* Directions for this task:
Copy verbatim the block of lines in the entries below whose first line contains "Instruction: Toggle the list/grid view button" and whose last line contains "Screen dimensions: 788x394". Leave out all other lines.

* Collected data:
-- Opening Marker --
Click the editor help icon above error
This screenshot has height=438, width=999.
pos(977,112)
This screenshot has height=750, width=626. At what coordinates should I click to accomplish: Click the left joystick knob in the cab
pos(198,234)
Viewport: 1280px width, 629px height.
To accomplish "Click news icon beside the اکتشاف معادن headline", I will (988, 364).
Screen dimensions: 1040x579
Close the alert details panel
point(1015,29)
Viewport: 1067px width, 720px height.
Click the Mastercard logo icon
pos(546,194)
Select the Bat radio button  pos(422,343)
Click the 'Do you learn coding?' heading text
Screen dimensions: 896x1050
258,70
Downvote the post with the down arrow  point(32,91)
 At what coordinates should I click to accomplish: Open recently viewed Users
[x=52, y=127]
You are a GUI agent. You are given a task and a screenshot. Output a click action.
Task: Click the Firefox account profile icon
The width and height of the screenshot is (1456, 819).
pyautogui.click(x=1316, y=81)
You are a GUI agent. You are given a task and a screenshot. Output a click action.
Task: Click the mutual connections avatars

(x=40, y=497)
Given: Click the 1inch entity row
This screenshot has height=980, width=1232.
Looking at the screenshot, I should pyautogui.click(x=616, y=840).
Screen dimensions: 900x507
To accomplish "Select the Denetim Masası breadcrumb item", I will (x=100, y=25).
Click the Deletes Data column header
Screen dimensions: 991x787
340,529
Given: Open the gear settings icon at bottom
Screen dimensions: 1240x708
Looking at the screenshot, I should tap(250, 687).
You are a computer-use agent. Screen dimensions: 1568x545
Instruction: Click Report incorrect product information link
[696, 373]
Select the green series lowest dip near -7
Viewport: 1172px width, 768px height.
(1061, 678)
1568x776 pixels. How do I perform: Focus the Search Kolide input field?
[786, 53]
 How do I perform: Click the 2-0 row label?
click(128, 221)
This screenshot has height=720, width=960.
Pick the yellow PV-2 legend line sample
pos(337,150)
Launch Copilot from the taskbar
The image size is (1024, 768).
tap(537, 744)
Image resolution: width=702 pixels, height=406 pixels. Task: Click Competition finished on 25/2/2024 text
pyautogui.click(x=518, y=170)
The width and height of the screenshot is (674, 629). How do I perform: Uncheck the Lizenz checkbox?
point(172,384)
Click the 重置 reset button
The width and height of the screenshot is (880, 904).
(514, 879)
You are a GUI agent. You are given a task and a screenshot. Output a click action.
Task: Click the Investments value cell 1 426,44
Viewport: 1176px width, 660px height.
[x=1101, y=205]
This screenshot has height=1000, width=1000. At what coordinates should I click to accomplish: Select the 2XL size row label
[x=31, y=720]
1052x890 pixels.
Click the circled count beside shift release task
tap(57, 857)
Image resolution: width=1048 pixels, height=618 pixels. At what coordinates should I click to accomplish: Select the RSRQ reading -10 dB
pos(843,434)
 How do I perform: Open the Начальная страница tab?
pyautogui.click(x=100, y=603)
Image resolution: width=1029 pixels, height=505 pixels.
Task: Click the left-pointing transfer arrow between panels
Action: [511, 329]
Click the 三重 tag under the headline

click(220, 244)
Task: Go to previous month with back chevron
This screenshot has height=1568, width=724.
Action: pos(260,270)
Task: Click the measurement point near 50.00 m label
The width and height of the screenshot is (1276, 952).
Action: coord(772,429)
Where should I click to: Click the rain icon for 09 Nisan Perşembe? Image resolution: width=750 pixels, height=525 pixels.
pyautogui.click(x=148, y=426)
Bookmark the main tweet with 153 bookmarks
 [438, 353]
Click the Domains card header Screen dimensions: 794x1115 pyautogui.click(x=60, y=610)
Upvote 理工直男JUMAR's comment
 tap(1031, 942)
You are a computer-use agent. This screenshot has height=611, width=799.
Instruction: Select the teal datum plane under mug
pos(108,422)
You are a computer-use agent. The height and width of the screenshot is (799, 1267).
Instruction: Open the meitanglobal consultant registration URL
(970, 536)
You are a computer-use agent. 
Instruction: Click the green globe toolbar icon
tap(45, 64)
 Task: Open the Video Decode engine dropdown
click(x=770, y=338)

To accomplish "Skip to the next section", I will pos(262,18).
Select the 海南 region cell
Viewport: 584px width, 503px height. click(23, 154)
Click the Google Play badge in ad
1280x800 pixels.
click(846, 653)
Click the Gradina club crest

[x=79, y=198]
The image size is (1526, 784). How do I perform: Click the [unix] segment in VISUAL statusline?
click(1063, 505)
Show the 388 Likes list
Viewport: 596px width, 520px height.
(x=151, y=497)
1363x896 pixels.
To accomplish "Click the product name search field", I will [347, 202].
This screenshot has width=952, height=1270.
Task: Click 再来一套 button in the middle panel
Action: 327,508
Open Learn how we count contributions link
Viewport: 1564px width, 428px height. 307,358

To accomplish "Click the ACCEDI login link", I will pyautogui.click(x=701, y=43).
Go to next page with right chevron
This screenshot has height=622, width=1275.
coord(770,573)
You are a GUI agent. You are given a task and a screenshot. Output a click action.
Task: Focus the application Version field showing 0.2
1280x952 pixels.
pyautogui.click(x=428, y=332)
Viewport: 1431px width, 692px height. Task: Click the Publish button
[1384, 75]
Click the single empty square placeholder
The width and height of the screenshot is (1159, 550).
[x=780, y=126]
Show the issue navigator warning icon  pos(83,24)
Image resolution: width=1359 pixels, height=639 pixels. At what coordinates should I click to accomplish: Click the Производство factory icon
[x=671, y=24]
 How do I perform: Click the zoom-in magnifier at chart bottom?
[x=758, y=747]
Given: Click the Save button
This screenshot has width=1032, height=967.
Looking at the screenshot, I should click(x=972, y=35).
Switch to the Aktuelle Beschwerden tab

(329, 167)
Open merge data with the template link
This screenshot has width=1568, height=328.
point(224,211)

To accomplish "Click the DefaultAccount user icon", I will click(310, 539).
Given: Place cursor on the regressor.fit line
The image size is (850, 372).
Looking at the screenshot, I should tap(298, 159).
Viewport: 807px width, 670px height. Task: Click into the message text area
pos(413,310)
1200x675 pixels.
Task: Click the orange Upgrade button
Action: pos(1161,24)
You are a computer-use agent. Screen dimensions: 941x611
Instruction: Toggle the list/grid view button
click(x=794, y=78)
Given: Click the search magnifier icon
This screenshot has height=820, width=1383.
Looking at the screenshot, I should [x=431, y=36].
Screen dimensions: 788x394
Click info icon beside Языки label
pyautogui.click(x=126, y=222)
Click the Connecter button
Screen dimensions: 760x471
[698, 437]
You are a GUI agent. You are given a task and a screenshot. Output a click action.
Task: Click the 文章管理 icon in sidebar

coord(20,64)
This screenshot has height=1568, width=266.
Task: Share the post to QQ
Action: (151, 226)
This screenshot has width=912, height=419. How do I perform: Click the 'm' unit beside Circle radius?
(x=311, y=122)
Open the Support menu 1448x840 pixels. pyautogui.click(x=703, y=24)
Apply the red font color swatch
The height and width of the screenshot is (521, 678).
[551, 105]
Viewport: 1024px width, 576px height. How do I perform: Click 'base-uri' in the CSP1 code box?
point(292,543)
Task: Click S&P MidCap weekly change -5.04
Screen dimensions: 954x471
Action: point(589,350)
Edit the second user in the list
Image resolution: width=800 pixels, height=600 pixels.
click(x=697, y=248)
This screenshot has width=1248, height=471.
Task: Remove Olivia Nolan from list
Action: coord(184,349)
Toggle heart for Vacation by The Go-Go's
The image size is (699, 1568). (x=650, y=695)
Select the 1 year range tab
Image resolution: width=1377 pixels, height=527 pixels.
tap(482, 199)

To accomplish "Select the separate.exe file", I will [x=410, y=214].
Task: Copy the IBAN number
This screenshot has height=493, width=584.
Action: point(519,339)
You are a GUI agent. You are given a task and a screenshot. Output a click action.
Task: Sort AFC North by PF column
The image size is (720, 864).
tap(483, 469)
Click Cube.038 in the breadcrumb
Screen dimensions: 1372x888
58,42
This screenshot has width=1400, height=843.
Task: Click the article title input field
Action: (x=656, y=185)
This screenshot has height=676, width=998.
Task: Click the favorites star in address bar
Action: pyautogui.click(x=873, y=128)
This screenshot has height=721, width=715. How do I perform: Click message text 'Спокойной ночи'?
-- Closing Marker --
* Task output:
Instruction: Toggle the list/grid view button
click(x=794, y=78)
Given: Click the search magnifier icon
This screenshot has height=820, width=1383.
Looking at the screenshot, I should [x=431, y=36].
Screen dimensions: 788x394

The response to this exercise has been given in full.